● **ページ**:
-------------------------
1900年の義和団事件以来、北京から天津一帯に、日本や欧米の軍隊が条約に基づいて駐屯していました。
 1937年(昭和12年)7月7日、日本の一個大隊が間近に迫った司令官の検閲に備え北京郊外で夜間演習をしていました。近くに永定河が流れ、そこに架かる盧溝橋から数百メートルのところに宛平という町があり、その北の龍王廟付近で演習していたところ、堤防あたりから、突然、数発の銃弾が打ち込まれました。日本軍が集合ラッパを吹くと、再び弾が飛んできました。(死傷者なし)
 日本側は東京の参謀本部に連絡し、支那へ軍師を派遣して直接謝罪要求をすることになりました。北京を含む二省は冀察(きさつ)政務委員会が行政権を持っており、二つの省を支配する第二十九軍も宋哲元がかねており、蒋介石の南京政府からは半分独立していました。
 第二十九軍の軍事顧問を務めていた桜井徳太郎少佐が支那側に向かい、秦徳純北京市長にあって説明すると、秦市長は軍使を歓迎し、支那側からも現地に使者を派遣すると述べます。
-------------------------
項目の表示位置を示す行
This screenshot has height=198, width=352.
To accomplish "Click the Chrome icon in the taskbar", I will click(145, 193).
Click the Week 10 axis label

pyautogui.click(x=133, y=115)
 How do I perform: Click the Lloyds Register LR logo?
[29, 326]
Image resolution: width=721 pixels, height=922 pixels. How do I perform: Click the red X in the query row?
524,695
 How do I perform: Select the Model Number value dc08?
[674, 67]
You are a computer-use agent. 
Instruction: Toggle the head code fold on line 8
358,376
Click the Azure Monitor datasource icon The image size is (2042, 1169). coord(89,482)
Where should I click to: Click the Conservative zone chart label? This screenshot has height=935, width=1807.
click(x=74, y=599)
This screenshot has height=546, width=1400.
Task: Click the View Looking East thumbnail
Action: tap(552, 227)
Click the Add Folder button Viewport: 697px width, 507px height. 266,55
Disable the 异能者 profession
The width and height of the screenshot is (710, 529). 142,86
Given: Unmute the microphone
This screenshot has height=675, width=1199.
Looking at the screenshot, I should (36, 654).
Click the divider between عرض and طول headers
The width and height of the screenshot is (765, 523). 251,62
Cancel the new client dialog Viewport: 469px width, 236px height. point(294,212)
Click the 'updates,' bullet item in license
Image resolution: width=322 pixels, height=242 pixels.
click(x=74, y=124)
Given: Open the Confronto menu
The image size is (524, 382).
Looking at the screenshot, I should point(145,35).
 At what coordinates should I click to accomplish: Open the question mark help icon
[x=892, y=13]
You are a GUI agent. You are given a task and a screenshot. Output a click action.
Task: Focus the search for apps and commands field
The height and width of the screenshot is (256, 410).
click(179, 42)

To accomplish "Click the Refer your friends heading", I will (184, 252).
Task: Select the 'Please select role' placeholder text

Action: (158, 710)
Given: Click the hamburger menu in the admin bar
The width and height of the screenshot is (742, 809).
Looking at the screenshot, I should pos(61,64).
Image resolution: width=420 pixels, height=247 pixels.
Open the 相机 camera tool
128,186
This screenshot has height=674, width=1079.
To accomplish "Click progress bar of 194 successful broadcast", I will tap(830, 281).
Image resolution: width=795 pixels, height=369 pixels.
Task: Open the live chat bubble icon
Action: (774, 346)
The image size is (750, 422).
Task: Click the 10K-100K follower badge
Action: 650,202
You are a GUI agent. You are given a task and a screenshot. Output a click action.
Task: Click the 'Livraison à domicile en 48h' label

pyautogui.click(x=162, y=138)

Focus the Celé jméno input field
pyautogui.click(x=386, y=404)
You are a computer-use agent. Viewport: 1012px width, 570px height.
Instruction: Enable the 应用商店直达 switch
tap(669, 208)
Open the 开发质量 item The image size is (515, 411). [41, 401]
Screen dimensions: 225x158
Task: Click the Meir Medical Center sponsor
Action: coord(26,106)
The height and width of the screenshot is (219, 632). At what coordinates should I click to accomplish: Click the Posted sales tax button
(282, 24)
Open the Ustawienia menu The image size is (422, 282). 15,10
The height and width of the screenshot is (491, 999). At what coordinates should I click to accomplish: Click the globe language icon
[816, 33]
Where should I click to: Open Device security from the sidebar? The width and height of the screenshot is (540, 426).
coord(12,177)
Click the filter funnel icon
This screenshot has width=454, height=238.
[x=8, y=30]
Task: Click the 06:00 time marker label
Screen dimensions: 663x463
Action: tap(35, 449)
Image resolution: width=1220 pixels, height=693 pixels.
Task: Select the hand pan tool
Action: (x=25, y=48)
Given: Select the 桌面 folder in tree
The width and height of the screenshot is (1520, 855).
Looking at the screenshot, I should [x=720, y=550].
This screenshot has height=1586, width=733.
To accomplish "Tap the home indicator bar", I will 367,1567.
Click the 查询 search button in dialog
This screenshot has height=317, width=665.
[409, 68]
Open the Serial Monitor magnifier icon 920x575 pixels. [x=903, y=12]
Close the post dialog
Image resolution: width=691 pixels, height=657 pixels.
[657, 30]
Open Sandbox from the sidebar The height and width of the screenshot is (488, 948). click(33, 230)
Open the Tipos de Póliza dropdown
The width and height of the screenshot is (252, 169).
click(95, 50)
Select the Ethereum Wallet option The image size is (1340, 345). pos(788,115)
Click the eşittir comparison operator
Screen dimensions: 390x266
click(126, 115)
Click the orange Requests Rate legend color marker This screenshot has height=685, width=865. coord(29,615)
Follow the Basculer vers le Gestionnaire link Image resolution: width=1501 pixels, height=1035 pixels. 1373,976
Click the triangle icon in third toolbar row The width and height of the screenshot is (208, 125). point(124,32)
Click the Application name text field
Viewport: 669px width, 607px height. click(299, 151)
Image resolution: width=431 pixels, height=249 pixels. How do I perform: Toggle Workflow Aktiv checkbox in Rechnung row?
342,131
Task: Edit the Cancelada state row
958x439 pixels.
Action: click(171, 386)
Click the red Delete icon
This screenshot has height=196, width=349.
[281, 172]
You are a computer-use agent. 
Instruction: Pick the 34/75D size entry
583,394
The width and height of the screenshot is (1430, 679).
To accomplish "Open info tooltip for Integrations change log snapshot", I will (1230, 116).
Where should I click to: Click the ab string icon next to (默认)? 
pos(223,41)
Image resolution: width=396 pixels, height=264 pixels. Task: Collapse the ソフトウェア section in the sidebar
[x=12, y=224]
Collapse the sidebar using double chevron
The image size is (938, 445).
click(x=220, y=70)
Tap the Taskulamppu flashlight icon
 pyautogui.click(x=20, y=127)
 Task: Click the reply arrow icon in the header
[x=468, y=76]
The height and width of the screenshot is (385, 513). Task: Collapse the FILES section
-------------------------
● **条件**: ページに名前が出てくる人物をすべて挙げてください。 これらの行はページとは別の資料である。

● **出力全文**: 宋哲元、蒋介石、桜井徳太郎、秦徳純